* **Work order**:
Each line from the one with "You are a computer-use agent." through the final line of the entries below must be printed exactly, and the pictures must not be.

[Data extracted from a collection]
"""

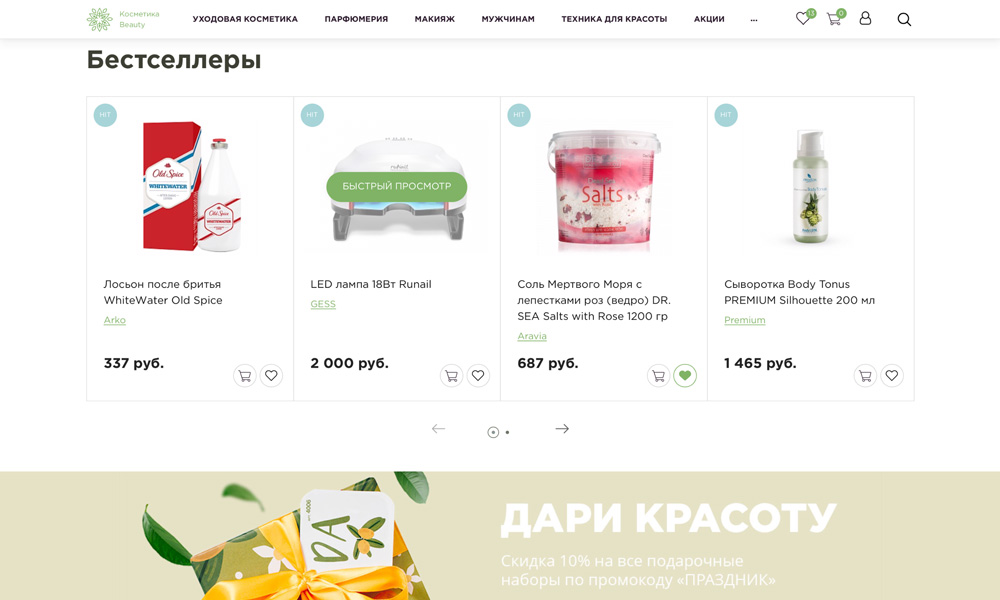Screen dimensions: 1000x600
Task: Open Парфюмерия menu item
Action: (356, 19)
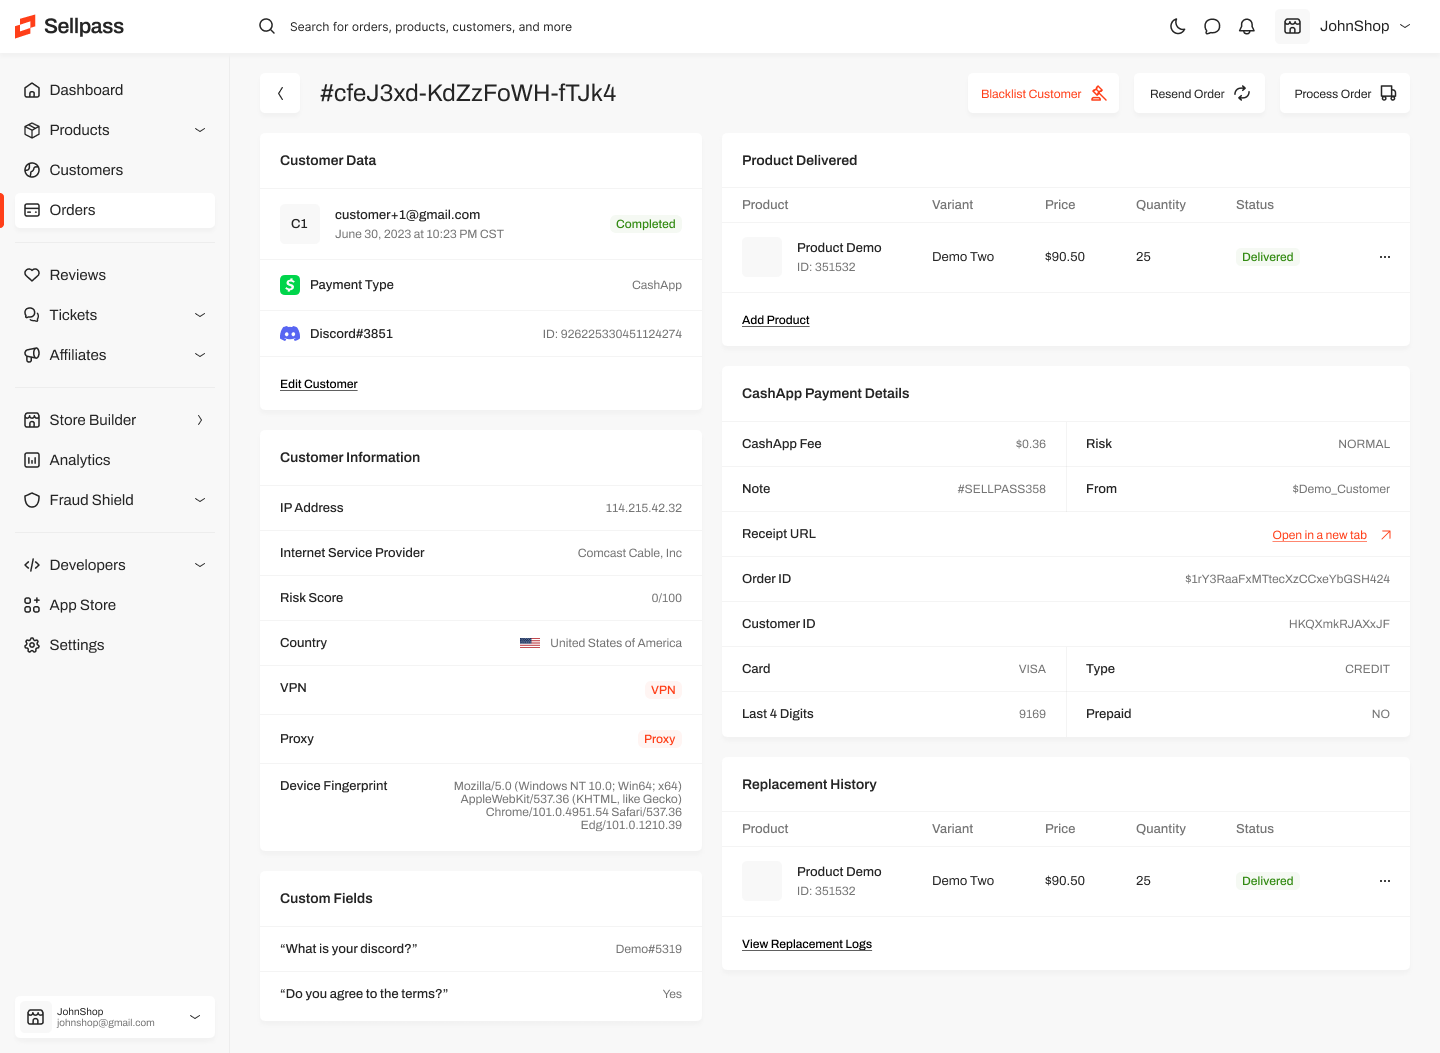Viewport: 1440px width, 1053px height.
Task: Click the Blacklist Customer button
Action: tap(1043, 93)
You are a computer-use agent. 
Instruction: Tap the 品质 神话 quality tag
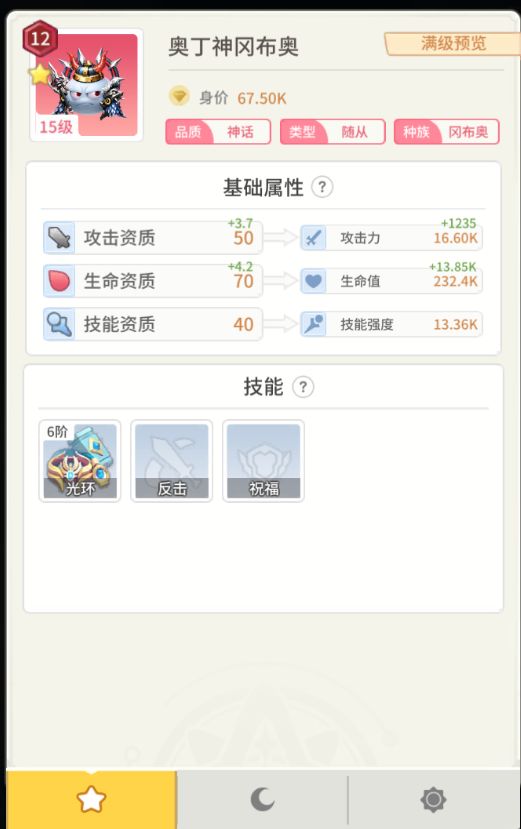pyautogui.click(x=218, y=132)
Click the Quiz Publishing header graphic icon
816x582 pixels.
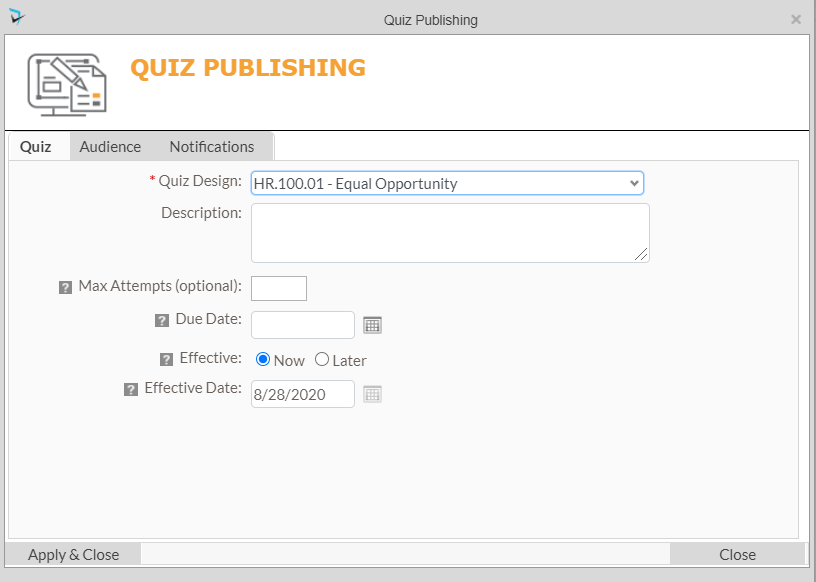tap(66, 84)
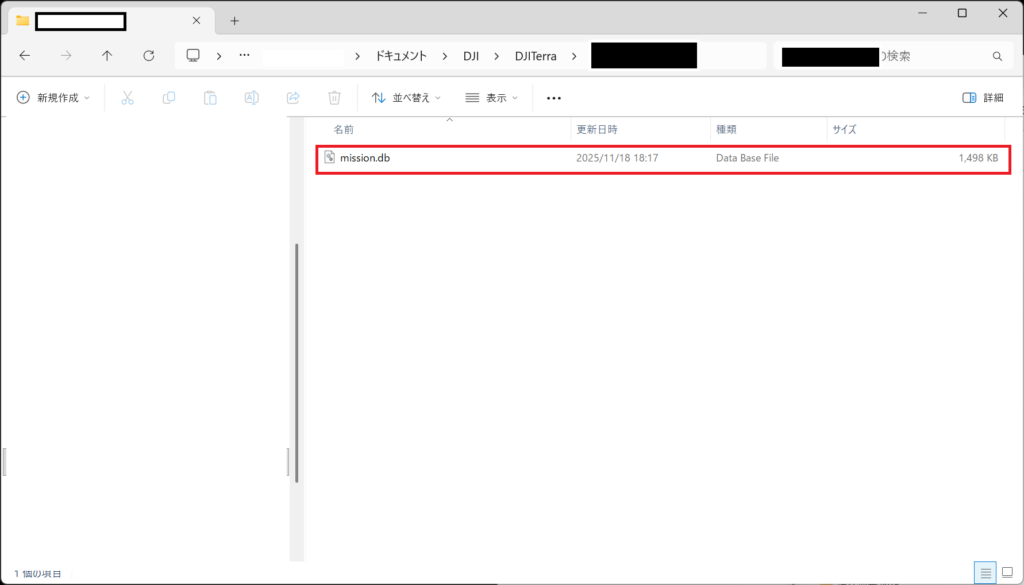This screenshot has height=585, width=1024.
Task: Switch to large thumbnails view layout
Action: point(1008,573)
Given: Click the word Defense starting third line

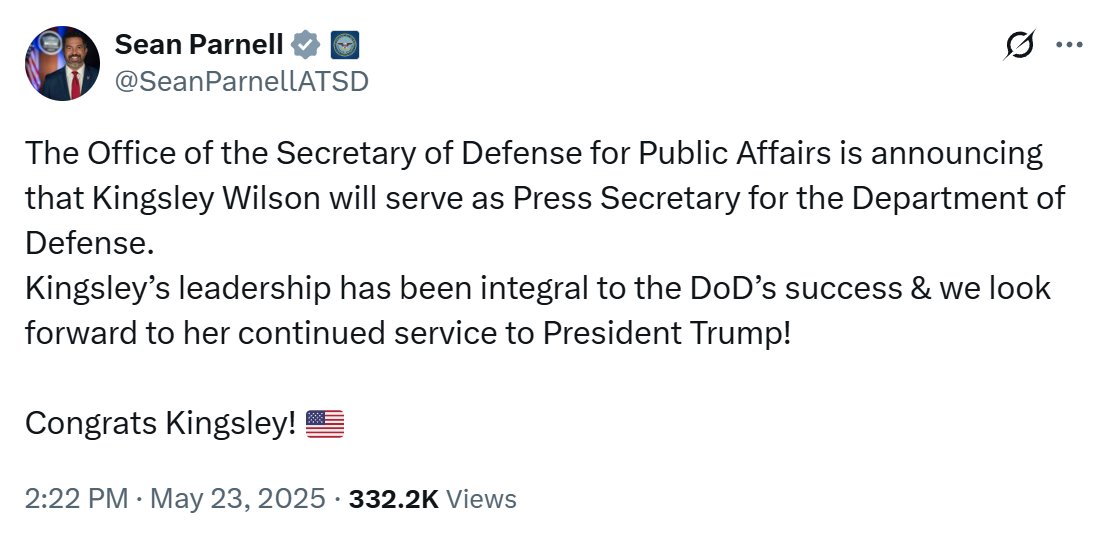Looking at the screenshot, I should point(89,243).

"""

* **Exercise result**:
You are a computer-use agent. 
Instruction: Tap the 品质 神话 quality tag
pyautogui.click(x=218, y=132)
Click the Quiz Publishing header graphic icon
816x582 pixels.
tap(66, 84)
This screenshot has height=585, width=1024.
Task: Switch to large thumbnails view layout
Action: point(1008,573)
Given: Click the word Defense starting third line

Looking at the screenshot, I should point(89,243).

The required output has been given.